意味がわからないポエムを長々と語るのはこれまでにして、それでも磨きは進んで行きます。丁寧なブラッシング、クリーニングで整った土台に丹念にクリームが塗り込まれ、長持ちする鏡面が完成していきます。
この間、SNSの使い方や最近の靴磨き道具の進化、写真の撮り方となぜか金融の話まで多様な話をさせていただきましたが、これまた堅苦しくなるので割愛します。要は、話の引き出しが多いのでアッと言う間に時間が過ぎ去ってしまいました。

パッションフルーツソーダをいただきながら(好みを覚えていてくださっていてとっても嬉しい)
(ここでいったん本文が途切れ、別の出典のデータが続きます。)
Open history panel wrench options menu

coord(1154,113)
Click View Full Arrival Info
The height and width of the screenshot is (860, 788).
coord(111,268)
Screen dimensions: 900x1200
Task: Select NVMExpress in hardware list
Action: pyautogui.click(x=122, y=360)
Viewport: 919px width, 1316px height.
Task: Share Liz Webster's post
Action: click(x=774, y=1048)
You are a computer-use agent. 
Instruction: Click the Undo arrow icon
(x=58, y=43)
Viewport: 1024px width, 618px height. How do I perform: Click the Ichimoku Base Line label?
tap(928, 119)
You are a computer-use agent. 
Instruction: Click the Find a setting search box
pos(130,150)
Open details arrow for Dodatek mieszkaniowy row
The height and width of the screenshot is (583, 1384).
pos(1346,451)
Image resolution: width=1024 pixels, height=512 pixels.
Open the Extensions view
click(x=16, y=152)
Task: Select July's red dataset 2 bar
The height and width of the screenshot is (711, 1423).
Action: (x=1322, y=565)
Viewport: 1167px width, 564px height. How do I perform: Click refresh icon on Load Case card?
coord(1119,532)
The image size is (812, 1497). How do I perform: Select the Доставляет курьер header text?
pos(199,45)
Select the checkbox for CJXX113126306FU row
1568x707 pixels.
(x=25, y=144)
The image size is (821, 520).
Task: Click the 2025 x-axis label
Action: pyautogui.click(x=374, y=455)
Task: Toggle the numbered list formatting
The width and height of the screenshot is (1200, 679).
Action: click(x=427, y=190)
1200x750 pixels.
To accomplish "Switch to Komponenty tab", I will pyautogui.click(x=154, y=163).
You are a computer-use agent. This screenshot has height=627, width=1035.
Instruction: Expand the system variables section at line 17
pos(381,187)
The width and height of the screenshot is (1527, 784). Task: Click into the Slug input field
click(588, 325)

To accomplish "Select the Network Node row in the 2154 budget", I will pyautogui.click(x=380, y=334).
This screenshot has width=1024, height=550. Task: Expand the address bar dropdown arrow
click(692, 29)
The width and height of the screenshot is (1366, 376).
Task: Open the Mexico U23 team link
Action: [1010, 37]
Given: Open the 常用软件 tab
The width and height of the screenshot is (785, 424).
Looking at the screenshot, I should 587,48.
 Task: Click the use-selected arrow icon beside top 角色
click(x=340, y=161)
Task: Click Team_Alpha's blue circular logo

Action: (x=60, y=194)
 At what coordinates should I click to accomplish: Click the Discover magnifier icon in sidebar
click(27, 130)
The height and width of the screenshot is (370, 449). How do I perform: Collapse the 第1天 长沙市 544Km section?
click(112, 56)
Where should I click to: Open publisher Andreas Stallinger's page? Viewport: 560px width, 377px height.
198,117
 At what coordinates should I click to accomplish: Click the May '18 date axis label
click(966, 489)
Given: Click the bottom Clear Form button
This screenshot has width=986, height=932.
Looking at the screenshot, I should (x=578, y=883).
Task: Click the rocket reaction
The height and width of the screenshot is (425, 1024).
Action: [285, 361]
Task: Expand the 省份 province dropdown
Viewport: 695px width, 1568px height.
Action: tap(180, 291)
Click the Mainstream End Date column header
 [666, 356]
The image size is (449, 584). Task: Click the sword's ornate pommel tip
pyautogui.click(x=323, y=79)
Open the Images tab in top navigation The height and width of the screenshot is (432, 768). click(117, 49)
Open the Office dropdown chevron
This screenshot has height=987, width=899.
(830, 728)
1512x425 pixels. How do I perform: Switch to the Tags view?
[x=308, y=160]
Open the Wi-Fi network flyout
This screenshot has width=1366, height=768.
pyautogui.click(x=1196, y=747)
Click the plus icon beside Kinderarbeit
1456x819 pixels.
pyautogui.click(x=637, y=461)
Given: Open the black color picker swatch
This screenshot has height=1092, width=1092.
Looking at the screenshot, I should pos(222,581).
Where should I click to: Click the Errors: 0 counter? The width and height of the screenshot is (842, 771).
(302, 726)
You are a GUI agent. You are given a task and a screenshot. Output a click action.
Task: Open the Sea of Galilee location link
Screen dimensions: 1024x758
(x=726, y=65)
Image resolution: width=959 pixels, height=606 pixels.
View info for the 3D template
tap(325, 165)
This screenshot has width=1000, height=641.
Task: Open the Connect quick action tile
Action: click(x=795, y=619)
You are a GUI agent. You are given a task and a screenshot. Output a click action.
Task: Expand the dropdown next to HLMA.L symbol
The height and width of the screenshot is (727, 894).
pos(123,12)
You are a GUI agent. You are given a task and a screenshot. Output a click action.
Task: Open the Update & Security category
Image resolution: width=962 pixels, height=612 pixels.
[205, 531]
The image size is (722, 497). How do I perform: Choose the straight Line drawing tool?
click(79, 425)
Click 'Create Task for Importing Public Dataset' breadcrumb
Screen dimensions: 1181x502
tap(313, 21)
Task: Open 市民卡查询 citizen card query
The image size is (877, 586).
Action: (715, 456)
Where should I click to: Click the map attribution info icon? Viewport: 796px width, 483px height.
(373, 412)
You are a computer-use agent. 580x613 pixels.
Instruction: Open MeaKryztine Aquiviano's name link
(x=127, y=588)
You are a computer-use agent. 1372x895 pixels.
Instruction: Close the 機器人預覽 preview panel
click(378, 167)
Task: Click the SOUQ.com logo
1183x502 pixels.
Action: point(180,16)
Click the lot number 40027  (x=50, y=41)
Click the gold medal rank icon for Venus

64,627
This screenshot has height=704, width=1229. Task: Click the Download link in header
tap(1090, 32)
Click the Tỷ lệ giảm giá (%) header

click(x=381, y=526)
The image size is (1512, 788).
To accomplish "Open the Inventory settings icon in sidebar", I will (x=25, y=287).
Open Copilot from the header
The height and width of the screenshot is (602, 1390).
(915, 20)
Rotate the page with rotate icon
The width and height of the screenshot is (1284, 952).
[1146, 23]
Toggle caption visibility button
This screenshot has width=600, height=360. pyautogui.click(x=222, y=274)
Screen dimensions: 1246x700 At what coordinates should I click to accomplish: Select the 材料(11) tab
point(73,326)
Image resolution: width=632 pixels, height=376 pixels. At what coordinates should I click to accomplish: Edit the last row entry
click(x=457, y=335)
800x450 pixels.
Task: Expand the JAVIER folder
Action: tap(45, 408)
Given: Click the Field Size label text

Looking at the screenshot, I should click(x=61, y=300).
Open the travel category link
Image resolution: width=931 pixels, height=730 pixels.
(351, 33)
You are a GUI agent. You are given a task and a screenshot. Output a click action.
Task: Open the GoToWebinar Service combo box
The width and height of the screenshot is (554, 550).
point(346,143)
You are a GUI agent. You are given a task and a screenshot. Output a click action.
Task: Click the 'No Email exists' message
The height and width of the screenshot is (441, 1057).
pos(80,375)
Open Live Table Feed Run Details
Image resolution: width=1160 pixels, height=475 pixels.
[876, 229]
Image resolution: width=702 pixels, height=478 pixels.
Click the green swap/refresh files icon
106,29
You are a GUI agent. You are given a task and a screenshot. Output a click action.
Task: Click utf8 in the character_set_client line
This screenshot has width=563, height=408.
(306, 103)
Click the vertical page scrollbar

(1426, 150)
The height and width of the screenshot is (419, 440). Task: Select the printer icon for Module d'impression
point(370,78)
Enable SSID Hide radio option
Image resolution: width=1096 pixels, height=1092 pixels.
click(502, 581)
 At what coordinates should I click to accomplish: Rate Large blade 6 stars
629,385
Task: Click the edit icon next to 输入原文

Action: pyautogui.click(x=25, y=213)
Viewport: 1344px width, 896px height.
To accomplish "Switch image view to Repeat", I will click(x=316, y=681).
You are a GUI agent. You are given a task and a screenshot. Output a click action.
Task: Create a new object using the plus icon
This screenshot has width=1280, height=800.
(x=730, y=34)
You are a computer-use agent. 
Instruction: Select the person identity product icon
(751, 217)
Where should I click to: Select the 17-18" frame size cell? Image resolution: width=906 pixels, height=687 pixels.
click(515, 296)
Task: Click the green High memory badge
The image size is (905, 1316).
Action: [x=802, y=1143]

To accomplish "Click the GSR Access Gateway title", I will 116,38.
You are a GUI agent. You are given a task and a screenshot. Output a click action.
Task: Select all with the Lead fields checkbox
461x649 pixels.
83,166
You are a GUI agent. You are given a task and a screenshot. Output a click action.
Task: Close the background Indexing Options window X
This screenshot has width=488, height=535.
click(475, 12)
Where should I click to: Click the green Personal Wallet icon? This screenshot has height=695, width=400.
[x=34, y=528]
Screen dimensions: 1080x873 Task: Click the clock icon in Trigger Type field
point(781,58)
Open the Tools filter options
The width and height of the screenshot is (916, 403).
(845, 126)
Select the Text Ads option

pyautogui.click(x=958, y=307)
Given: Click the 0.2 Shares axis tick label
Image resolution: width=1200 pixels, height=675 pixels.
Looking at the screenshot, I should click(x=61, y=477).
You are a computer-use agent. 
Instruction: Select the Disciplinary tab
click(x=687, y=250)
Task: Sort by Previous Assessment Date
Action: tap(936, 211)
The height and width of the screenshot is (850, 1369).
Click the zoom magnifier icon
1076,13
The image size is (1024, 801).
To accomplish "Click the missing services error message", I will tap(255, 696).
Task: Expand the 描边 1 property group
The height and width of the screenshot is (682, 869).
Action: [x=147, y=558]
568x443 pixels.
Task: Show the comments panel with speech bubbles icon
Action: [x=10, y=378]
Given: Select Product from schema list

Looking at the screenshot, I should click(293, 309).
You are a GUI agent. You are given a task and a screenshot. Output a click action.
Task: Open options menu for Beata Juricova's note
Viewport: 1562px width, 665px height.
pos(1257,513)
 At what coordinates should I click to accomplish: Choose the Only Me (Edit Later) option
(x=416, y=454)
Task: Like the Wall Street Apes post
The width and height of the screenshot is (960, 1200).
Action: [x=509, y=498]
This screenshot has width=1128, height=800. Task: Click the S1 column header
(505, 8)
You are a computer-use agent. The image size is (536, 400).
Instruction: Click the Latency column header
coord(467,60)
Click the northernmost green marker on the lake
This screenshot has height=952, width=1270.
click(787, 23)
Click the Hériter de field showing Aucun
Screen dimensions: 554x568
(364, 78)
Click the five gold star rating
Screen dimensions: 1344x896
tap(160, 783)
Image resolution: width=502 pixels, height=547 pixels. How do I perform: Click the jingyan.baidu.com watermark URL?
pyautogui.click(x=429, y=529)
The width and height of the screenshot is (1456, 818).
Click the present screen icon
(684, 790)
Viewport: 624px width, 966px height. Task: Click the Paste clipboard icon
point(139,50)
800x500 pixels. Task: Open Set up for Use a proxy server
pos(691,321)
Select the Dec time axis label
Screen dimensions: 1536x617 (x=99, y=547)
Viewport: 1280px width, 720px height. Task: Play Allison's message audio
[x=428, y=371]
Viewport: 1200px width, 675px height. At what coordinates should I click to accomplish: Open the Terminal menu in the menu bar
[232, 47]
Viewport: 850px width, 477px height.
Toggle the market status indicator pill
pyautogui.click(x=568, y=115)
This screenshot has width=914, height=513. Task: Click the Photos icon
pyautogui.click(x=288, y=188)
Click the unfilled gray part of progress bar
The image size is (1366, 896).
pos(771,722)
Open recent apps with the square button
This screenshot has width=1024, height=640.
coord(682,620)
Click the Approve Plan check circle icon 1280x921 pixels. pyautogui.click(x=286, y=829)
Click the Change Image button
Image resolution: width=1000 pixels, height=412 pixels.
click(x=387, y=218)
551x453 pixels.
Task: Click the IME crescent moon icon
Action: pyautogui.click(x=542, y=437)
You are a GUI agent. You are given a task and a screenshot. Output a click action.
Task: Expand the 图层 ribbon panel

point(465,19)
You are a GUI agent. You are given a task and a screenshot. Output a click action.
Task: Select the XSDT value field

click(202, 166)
ワックスを繊細かつ力強く、絶妙な力加減で重ね・・・石見さんの人差し指は柔らかいのか硬いのか、永遠の謎

ネルを持った瞬間に魔法のように輝き出す、何度見てもワクワクします

※ ブラッシングは見えません

たまに見える瞬間も?見逃すなかれ

艶モチに蘇りました!ロブさん強そう

写真では光の当たり具合で明るく見えますが、履くとスッと足元にお上品に収まってくれます。石見さんに磨いてもらった靴を履くと不思議なことに勇気のようなパワーを感じるんです。相棒にパワーを込めてくれ、気持ちも整う。そんな重磨きです。※個人が毎回思う感想です そして靴の綺麗さが本っ当に長持ちするのも特徴だと思います。

今回もありがとうございました。

こんな人にオススメしたい

海外のお客様

日本語で長文のブログを書いておいて何言ってんだこいつ、という感じではありますが、日本の靴磨きに触れたい外国の方には特にオススメしたいです!彼らから見て日本の靴磨きスタイルはそもそもが異質だと思います。そうであれば、トコトン異質な空間に没入できるTWTGに入門するのが良いと思います(褒めてます)。
奥様を含め語学が堪能ですし、海外のアートや文化についても造詣が深くていらっしゃる。そんな靴磨き店はここしかないのではと思うばかり。海外からのゲストを連れて行くのも新たな日本の体験として喜んでもらえるのではないでしょうか。

近くにお勤めの方・お住まいの方

前述の通り、大阪のオフィス街に位置していますし、靱公園などマンションが立ち並ぶエリアからも程近いので、日々の業務で疲れ切った革靴を癒しにくるのも一興です。近くに美味しい飲食店も多いので、立ち寄った流れで食事をして帰るも良し、時間がなければ預けてしまって会社帰りにピックアップしても良し。好立地、かつ趣ある建物に入っているので誰かに話したくなる素敵な体験が増えると思いますよ。

出張、商談前に立ち寄って

TWTG さんは、ビジネスマンとして、当たり前の習慣として身だしなみを整え、気持ちも整えに来られるお客様が多いのではないかと思います。一流のサービスとは何か、それはお店が入る建物に一歩足を踏み入れたところから拘りと妥協のない姿勢を感じ取れます。前途の通り石見さんに磨いてもらった靴を履くと気合い(仕事)スイッチが入ります。大切な商談の前に心を落ち着かせ気合を入れ、験を担ぎに訪れるのがおすすめです。その後の商談が絶対上手くいく無敵な気持ちになります。ビジネスマンにとっての神社になる日も近いかも!?

そもそもの革靴好きの方

私が紹介するまでもありませんが、石見さんの受賞歴や取材歴は数知れず。その体験や様々な靴用品、監修したスーツや革靴などなど、ベーシックなところからマニアックな話が存分に楽しめます。多分1回だと吸収しきれないと思うくらいの情報量です。そんな情報の海に溺れる週末というのもこれまた素晴らしいひと時だと思うわけです。素敵なお店の雰囲気からちょっと敷居が高いように感じる方もいらっしゃるかもしれません。でもね、私も大好きな奥様が会話の要所要所で石見さんの意外な一面をちょいちょい引き出してくれるので、いろんな発見があって楽し

受賞トロフィーや開発、セレクトした商品がずらりと並ぶショーケース

珍品、もとい世界的に貴重なラストなど。ここでしか見れない、聞けないストーリーは是非お店で


ちょっとお高い靴を買ったから良いメンテナンスを受けたい、という人がまず選ぶお店がTWTGだと思います。ただ、私としては靴磨きに興味を持ち始めた方や、日常づかいでガシガシ革靴を履くビジネスマンにこそオススメしたいお店です。安定した超高品質を体感できる
もうすぐ100年を迎えるレトロな建物でモダンな靴磨きを体験する、ちょっと変わったギャップのある体験をしてみるのはいかがでしょうか。